On May 22, a day before the release of the Trump budget, senior Energy Department officials completed a presentation about a proposed 69 percent cut in the Office of Energy Efficiency and Renewable Energy. The first slide featured sunny photos of an electric car charger,a wind turbine, a transmission stanchion, and a house with solar panels and an American flag.

The second-to-last slide was not so upbeat. The proposal would mean a 30 percent reduction in staff. “Achieves cost savings by aligning workforce to smaller EERE program,” the slide said blandly.

The next day, about 100 federal employees filed into the wood-paneled auditorium at the Energy Department headquarters to hear about the proposed changes.

“The thing that felt strange was the cavalier nature in which they spoke of, you know, basically devastating cuts to the office,” said an EERE official who listened to a live feed and who agreed to describe the event on the condition of anonymity.

The $1.6 billion of proposed cuts to the Energy Department’s $29.7 billion budget exemplify the Trump administration’s devaluing of the government’s role in promoting scientific research, which has been a cornerstone of U.S. policy since World War II.

In its place, President Trump has promoted a vision of American “energy dominance,” which he outlined in the same room one month later. Heavily focused on digging up fossil fuels and selling them to the world, Trump’s vision did not include renewables or research. “We’ve got underneath us more oil than anybody, and nobody knew it until five years ago. And I want to use it. And I don’t want that taken away by the Paris Accord,” the global agreement to fight climate change, Trump told reporters accompanying him on his trip to Paris this month.

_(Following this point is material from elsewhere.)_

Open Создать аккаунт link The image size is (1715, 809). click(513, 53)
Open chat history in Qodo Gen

The spending cuts would fall heavily on the department’s science and energy areas, which include grant and loan programs as well as funds that flow to many of the department’s 17 national laboratories.

The laboratories originally focused on technologies such as radar, computers and the atomic bomb. Today, they safeguard the U.S. nuclear arsenal but also research fundamental physics, applied materials and technologies designed to improve energy efficiency and slow climate change.

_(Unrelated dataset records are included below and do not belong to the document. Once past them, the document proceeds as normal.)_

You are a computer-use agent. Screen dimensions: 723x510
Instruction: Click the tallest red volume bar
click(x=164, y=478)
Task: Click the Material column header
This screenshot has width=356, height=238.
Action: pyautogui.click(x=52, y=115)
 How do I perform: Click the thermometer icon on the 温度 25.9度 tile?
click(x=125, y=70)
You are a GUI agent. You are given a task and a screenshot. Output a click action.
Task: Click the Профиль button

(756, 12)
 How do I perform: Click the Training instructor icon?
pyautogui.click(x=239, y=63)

The budget would also eliminate the Advanced Research Projects Agency-Energy, a relatively small, but politically popular program, that takes risks to foster innovation.

The proposed cuts have set up a collision between Trump’s Office of Management and Budget and Congress, where many Republicans remain loyal to the department’s science and research programs and where Democrats remain loyal to “clean” energy projects.

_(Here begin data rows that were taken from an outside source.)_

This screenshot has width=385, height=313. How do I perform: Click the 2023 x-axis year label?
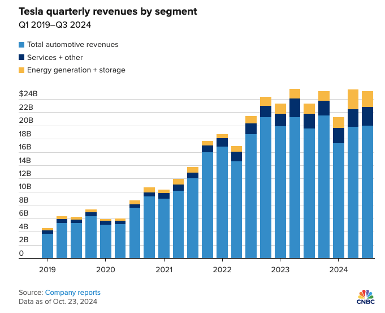click(280, 270)
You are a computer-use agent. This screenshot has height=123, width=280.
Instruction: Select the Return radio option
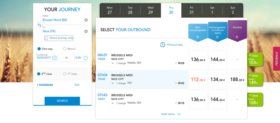[x=65, y=49]
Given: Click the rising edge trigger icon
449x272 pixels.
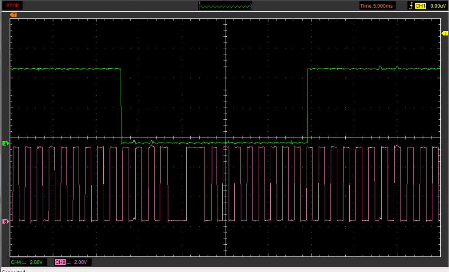Looking at the screenshot, I should tap(410, 6).
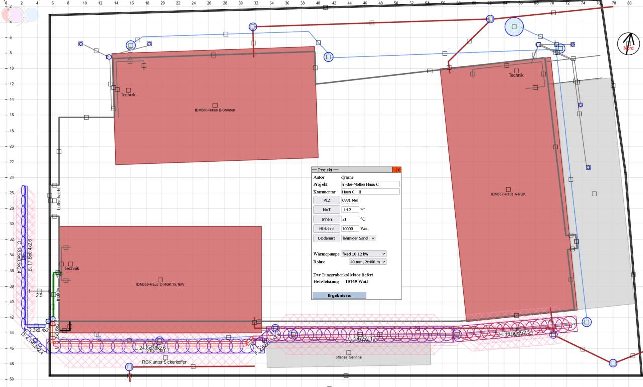This screenshot has height=387, width=643.
Task: Click the NAT button
Action: 326,210
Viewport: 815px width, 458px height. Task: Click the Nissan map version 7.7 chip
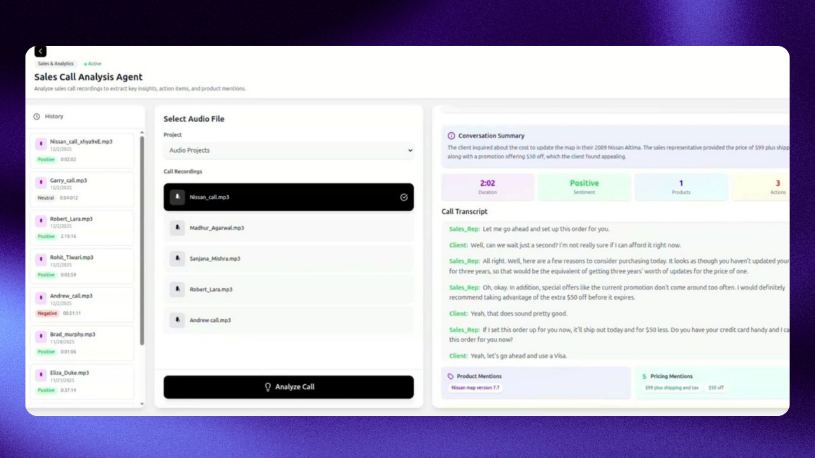(x=475, y=387)
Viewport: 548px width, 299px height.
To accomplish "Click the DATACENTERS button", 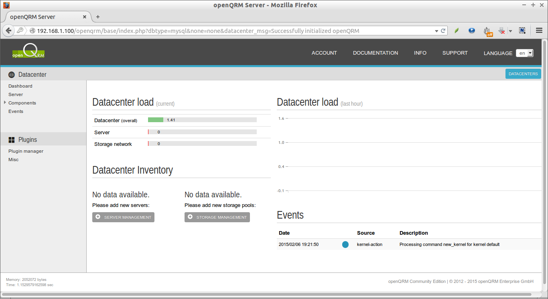I will 523,74.
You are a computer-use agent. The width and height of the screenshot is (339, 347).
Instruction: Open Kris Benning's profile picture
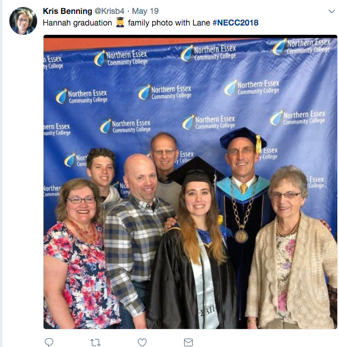(x=23, y=21)
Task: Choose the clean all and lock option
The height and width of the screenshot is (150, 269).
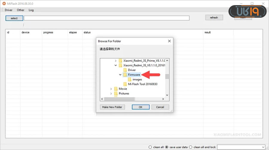Action: point(191,147)
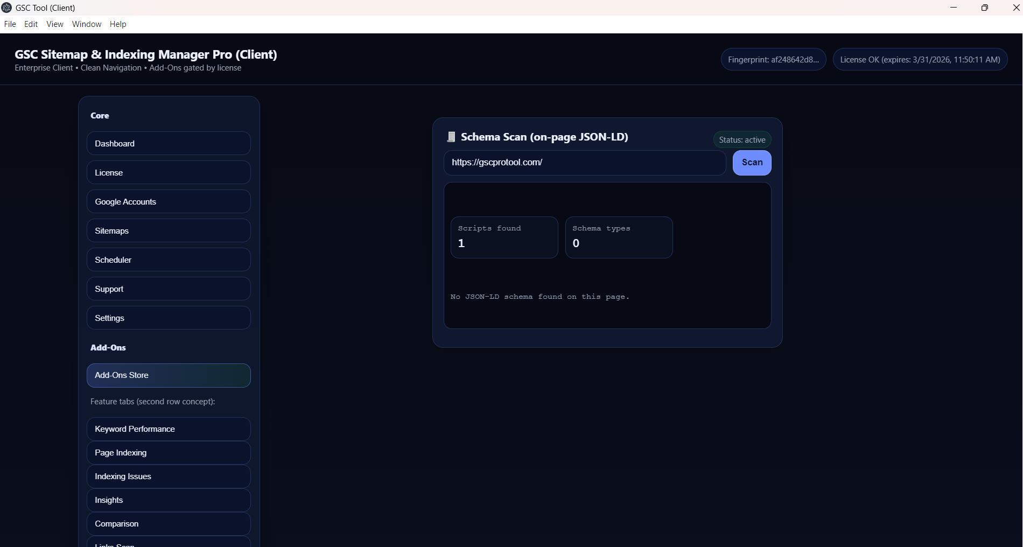Open the Support page

(169, 289)
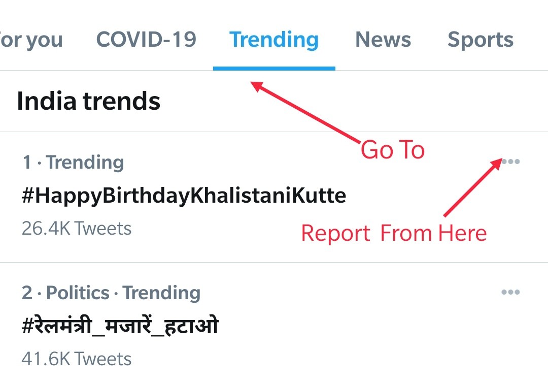Viewport: 548px width, 382px height.
Task: Open the three-dot menu for trend number 1
Action: 510,162
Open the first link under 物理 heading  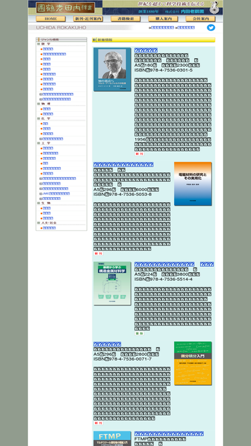47,109
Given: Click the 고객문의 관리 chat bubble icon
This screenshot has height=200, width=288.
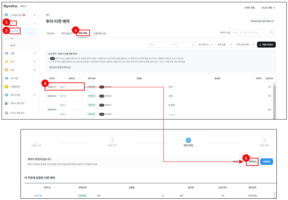Looking at the screenshot, I should click(x=6, y=15).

From the administration’s point of view, the cuts would allow the department to carry out its “core functions” — the maintenance of the nation’s nuclear stockpile and cleanup of contaminated weapons sites that take up more than half the department’s budget.

But OMB Director Mick Mulvaney faces congressional opponents — Republicans and Democrats — who are championing the energy research programs because their states benefit and because of the value of federal research money.

The Energy Department sends funds to 17 national laboratories, universities and companies around the country; its support is widespread and bipartisan.

“Our new president talks about making America great, and I think a central part of making America great is to use the secret weapons of our research universities and national laboratories,” Sen. Lamar Alexander (R-Tenn.), chairman of the Senate Appropriations subcommittee on energy and water, said at a June 20 Bipartisan Policy Center event.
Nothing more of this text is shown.